Tuesday, March 11, 2014
By Jonathan Riskind firstname.lastname@example.org
Washington Bureau Chief
Two Maine Democrats are contemplating running for U.S. Senate next year against Republican Sen. Olympia Snowe.
Early in the 2012 election cycle, many political analysts have paid more attention to the potential primary challenge to Snowe from the conservative, tea party-affiliated wing of her own party.
But the interest being shown by state Rep. Jon Hinck of Portland and former Maine Secretary of State Matt Dunlap of Old Town demonstrates that Democrats are assembling a strong general election challenge, said Ben Grant, chairman of the Maine Democratic Party.
Grant acknowledged that Snowe, a three-term senator who's considered a moderate Republican, continues to appeal to many Maine voters across the political spectrum. But that doesn't mean Democrats can't make headway against Snowe on specific issues such as Medicare, he said, and now that the state legislative session is over, Democrats are beginning to focus on next year's race.
Snowe has "a lot of personal popularity," Grant said. "That has hampered people's game plans. But you have to be tough on the issues where there are stark differences. If you take people on head-on, anyone can be beaten."
Dunlap said Thursday that he is "seriously considering" running for Snowe's seat.
Dunlap, 46, who has been a state lawmaker as well as secretary of state, now is executive director of the Sportsman's Alliance of Maine.
He announced earlier this year he will step down from that post in September. He said in an interview Thursday that he began thinking about running only after he had decided to leave the alliance.
Dunlap said he will be committed to his work for the alliance until the end of his tenure, "but people have asked me about (the run for Senate). I'm thinking about it and I am taking it seriously."

DATA
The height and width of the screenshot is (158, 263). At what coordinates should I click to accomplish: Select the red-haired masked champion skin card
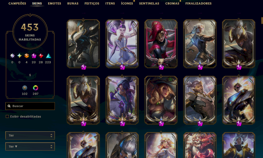(x=161, y=44)
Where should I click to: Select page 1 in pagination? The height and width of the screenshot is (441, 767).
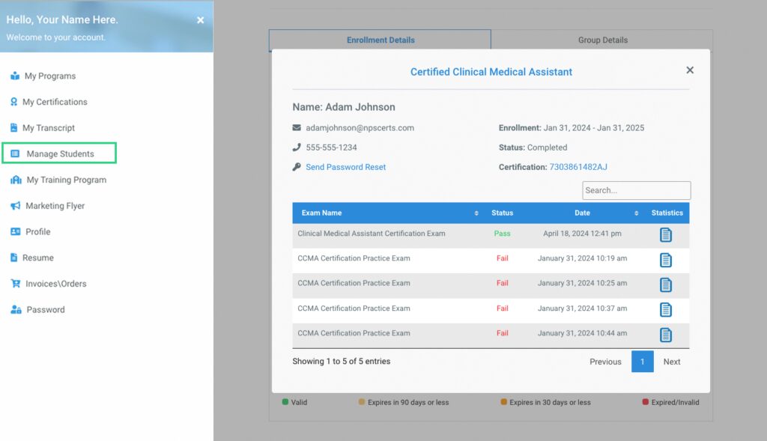coord(642,362)
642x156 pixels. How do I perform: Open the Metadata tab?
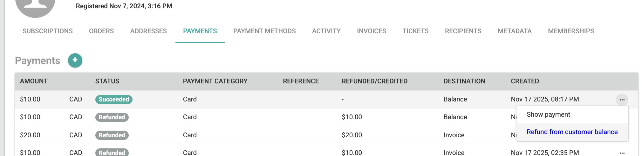[x=514, y=31]
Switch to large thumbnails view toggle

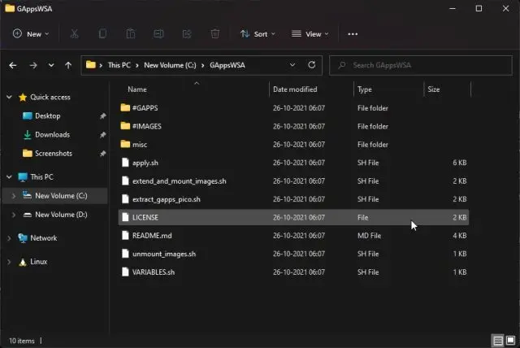click(x=509, y=340)
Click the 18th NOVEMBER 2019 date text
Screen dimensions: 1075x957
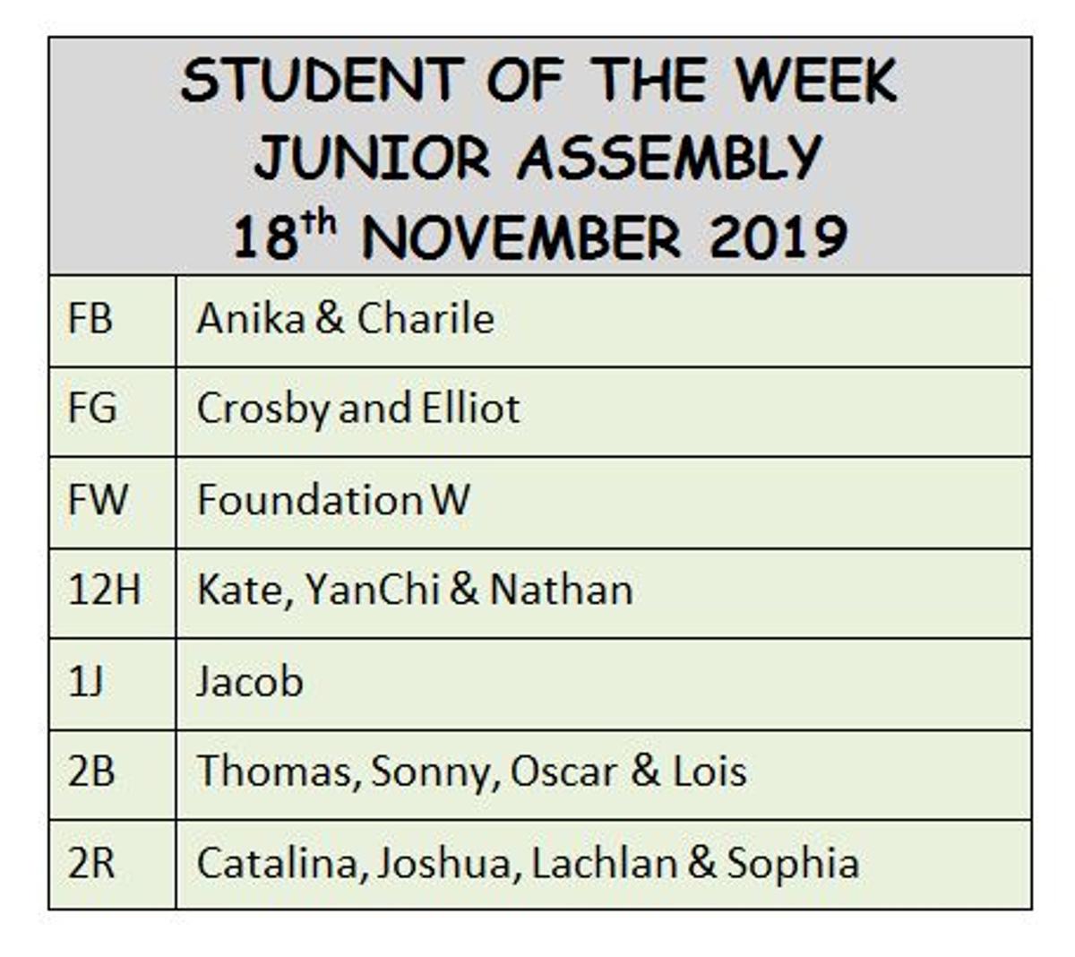(539, 237)
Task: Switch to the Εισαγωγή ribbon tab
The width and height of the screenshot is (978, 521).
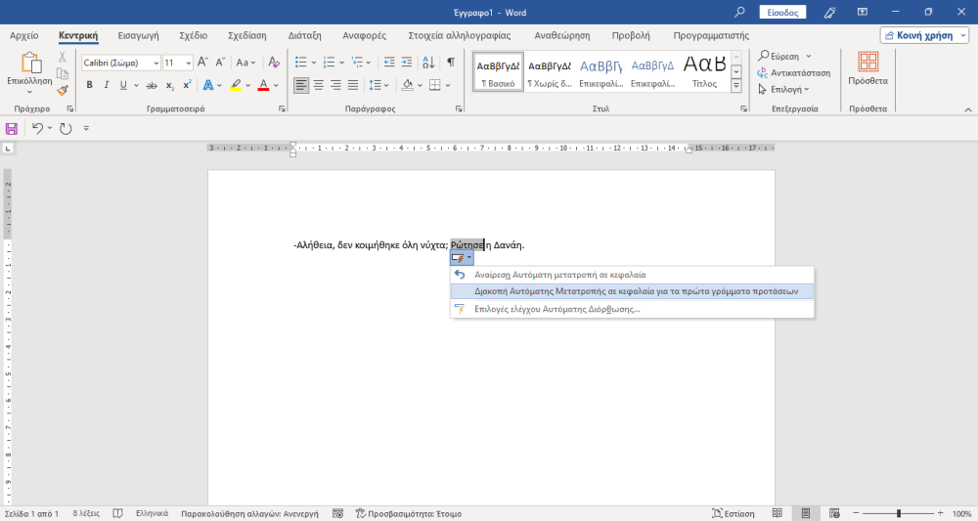Action: click(138, 35)
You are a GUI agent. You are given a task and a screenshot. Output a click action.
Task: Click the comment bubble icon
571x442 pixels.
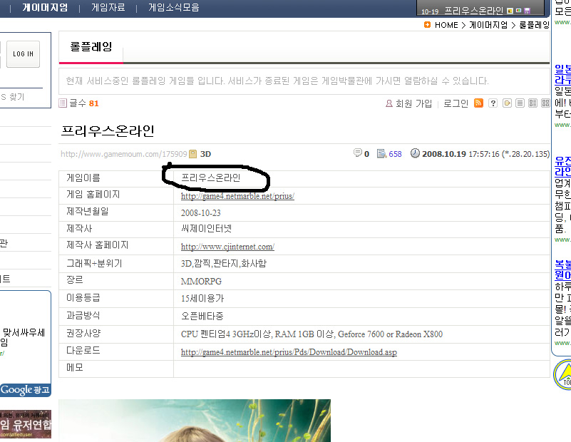358,153
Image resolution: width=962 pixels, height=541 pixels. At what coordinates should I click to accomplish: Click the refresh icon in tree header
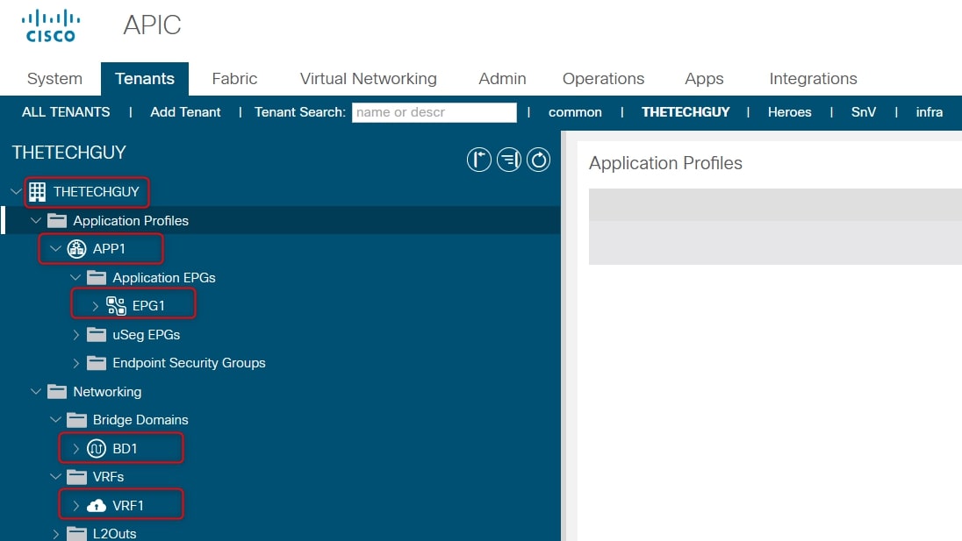tap(539, 160)
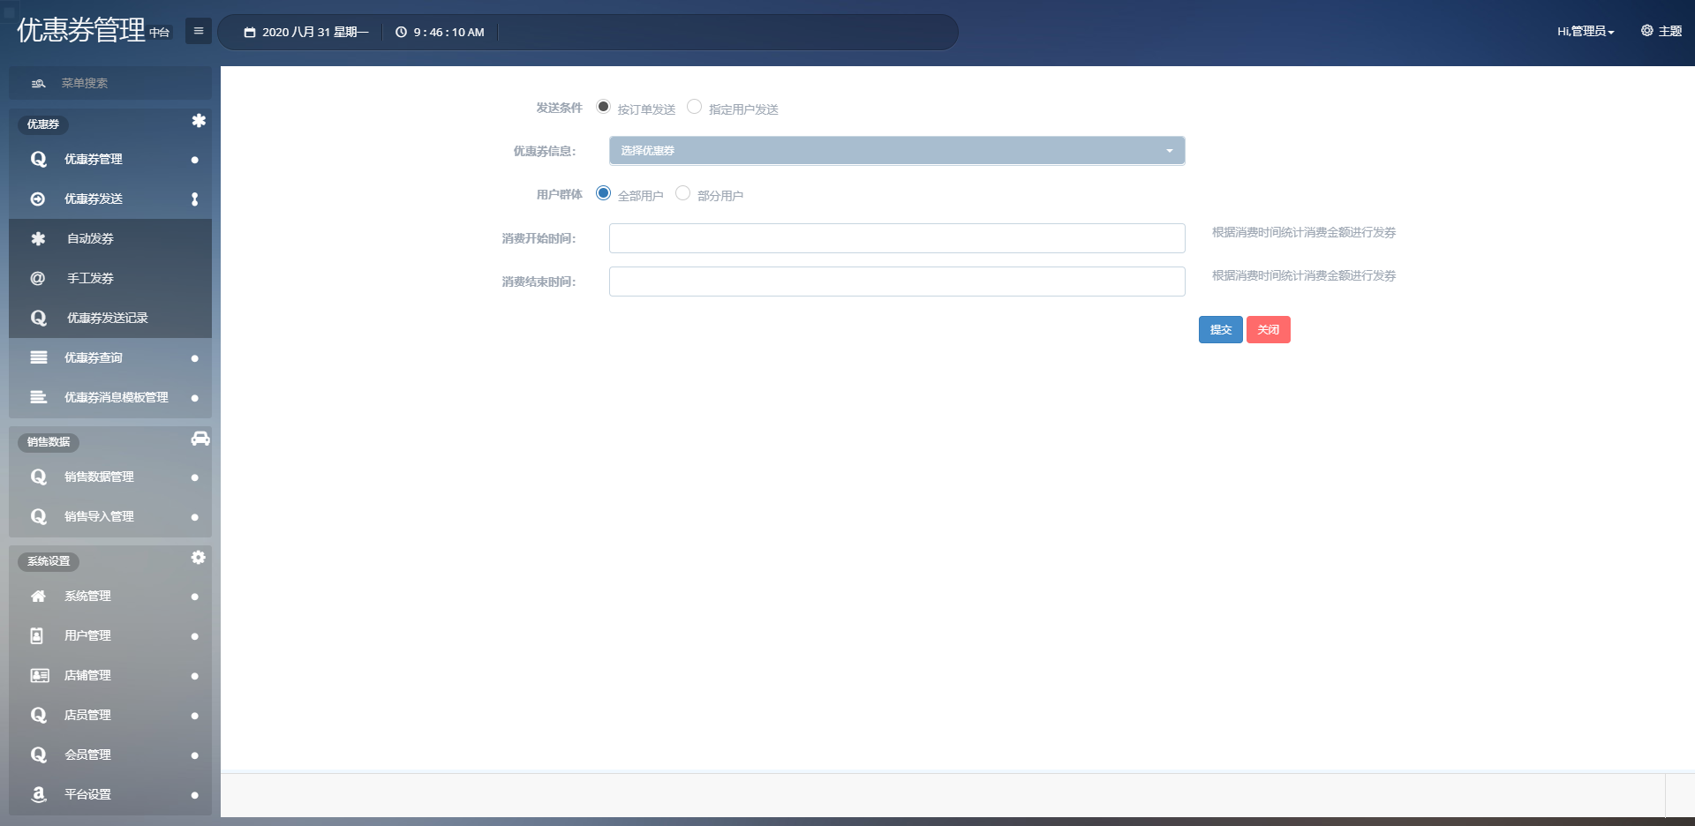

WORK INSTRUCTION
Output, word for word, the passage of the article on the Maine Senate race that begins at the words "Grant acknowledged that" and stops after "next year's race.". These entries come from a separate source.

ANSWER TO THE PROBLEM
Grant acknowledged that Snowe, a three-term senator who's considered a moderate Republican, continues to appeal to many Maine voters across the political spectrum. But that doesn't mean Democrats can't make headway against Snowe on specific issues such as Medicare, he said, and now that the state legislative session is over, Democrats are beginning to focus on next year's race.